*** Dataset records Section Begins ***

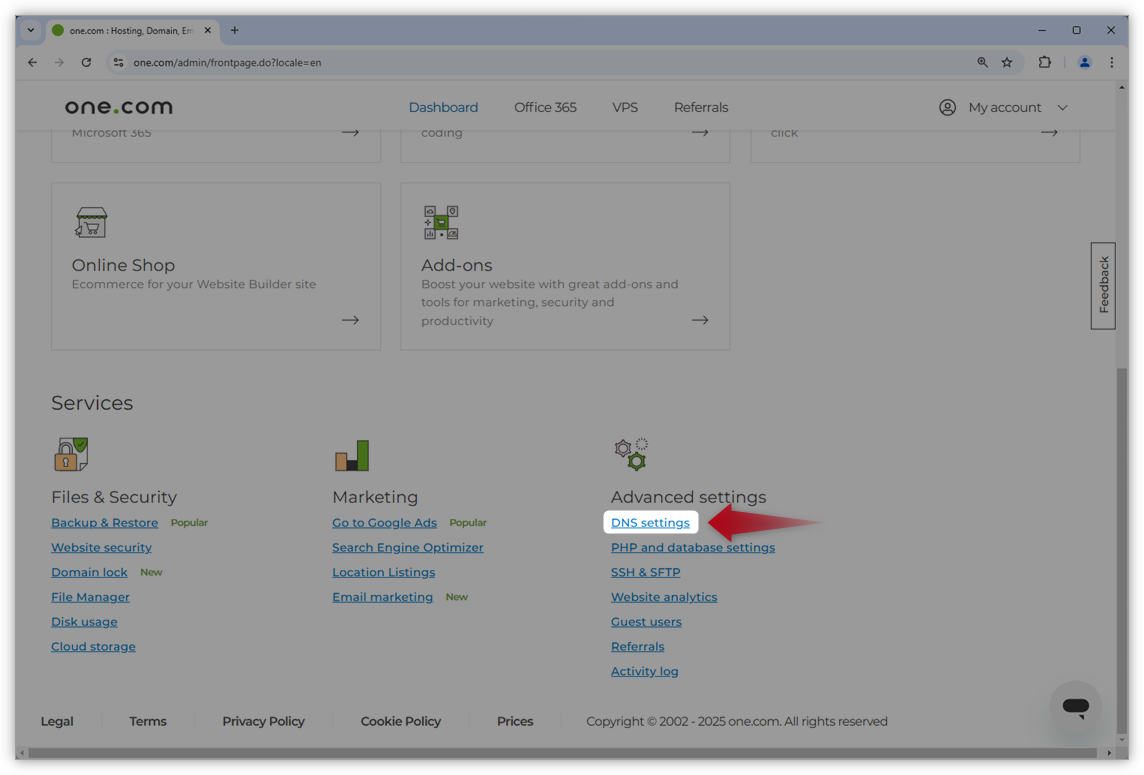Viewport: 1144px width, 775px height.
Task: Click the Online Shop arrow
Action: tap(350, 319)
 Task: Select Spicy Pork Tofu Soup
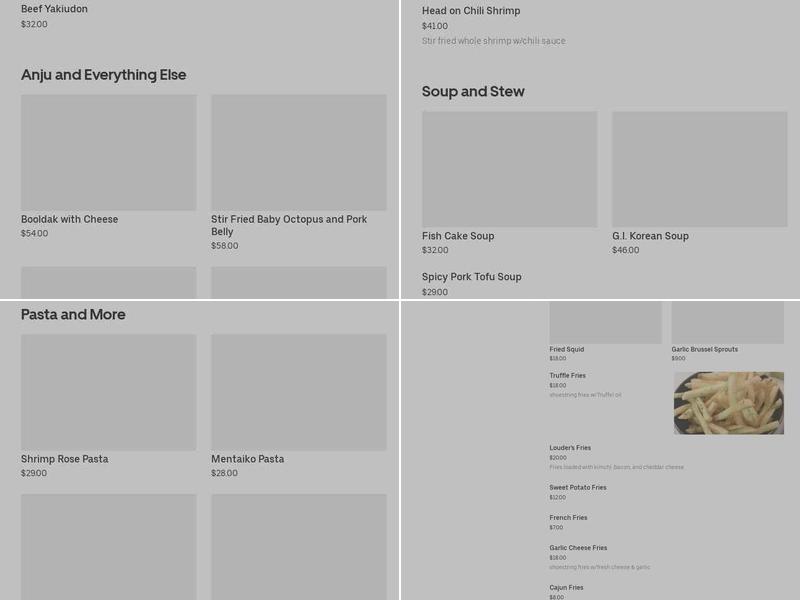(x=471, y=277)
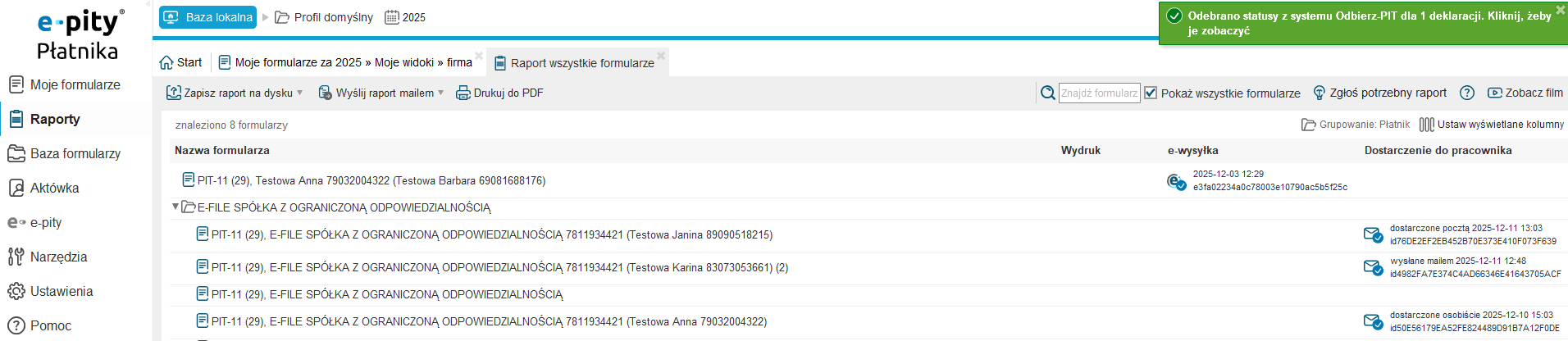Click the search magnifier icon

(x=1047, y=93)
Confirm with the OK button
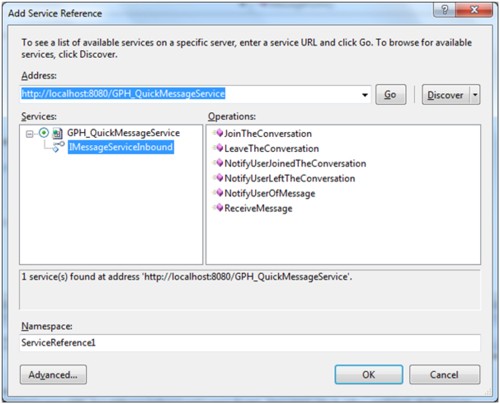The image size is (500, 404). tap(369, 375)
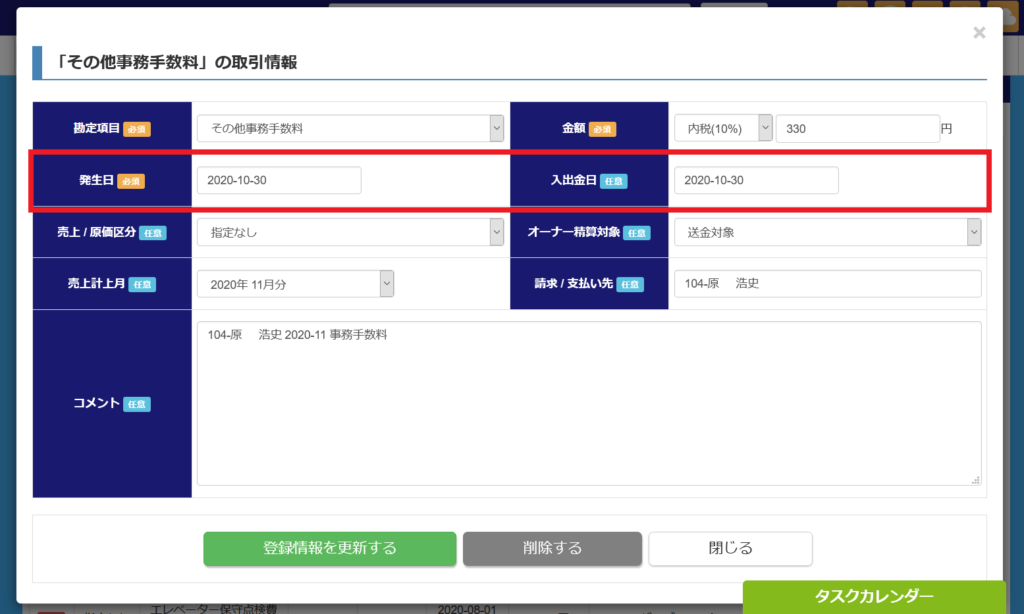Viewport: 1024px width, 614px height.
Task: Click the 発生日 field label
Action: click(x=97, y=181)

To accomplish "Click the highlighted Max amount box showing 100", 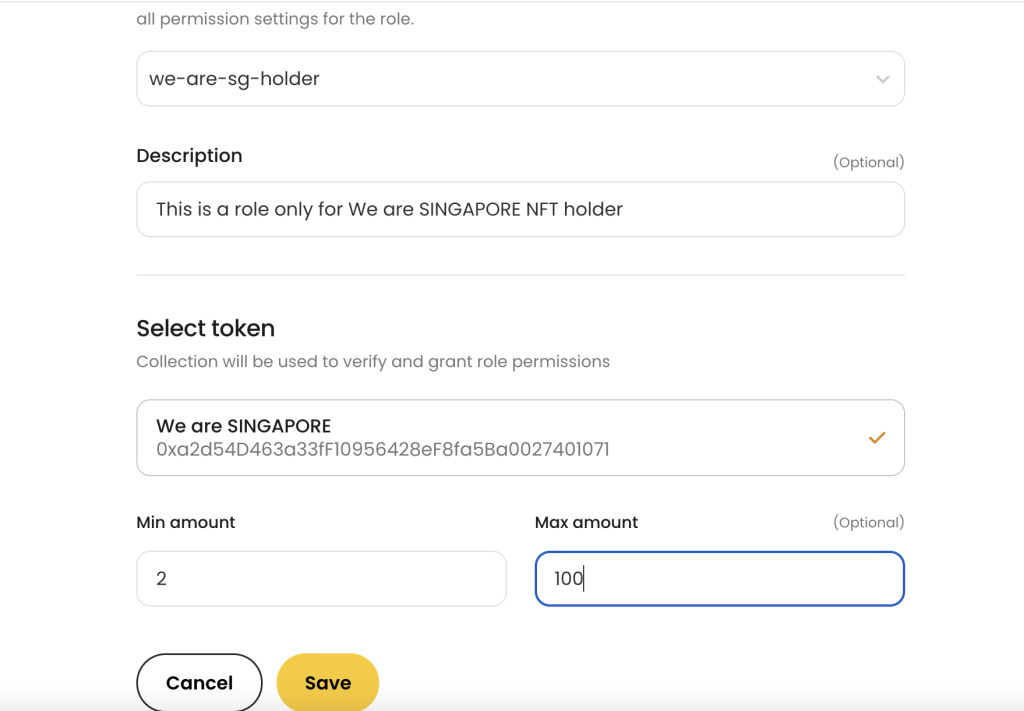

*** Dataset records Section Ends ***

:: Problem description ::
I need the lines from the line containing "Task: Select Spicy Pork Tofu Soup" through the final line of the listing duplicated exactly, both ends included, with no pictures and nothing else.

:: Your response ::
 Task: Select Spicy Pork Tofu Soup
(x=471, y=277)
Click the search magnifier icon

(x=1047, y=93)
Confirm with the OK button
The image size is (500, 404). tap(369, 375)
Viewport: 1024px width, 614px height.
Task: Click the 発生日 field label
Action: click(x=97, y=181)

To accomplish "Click the highlighted Max amount box showing 100", 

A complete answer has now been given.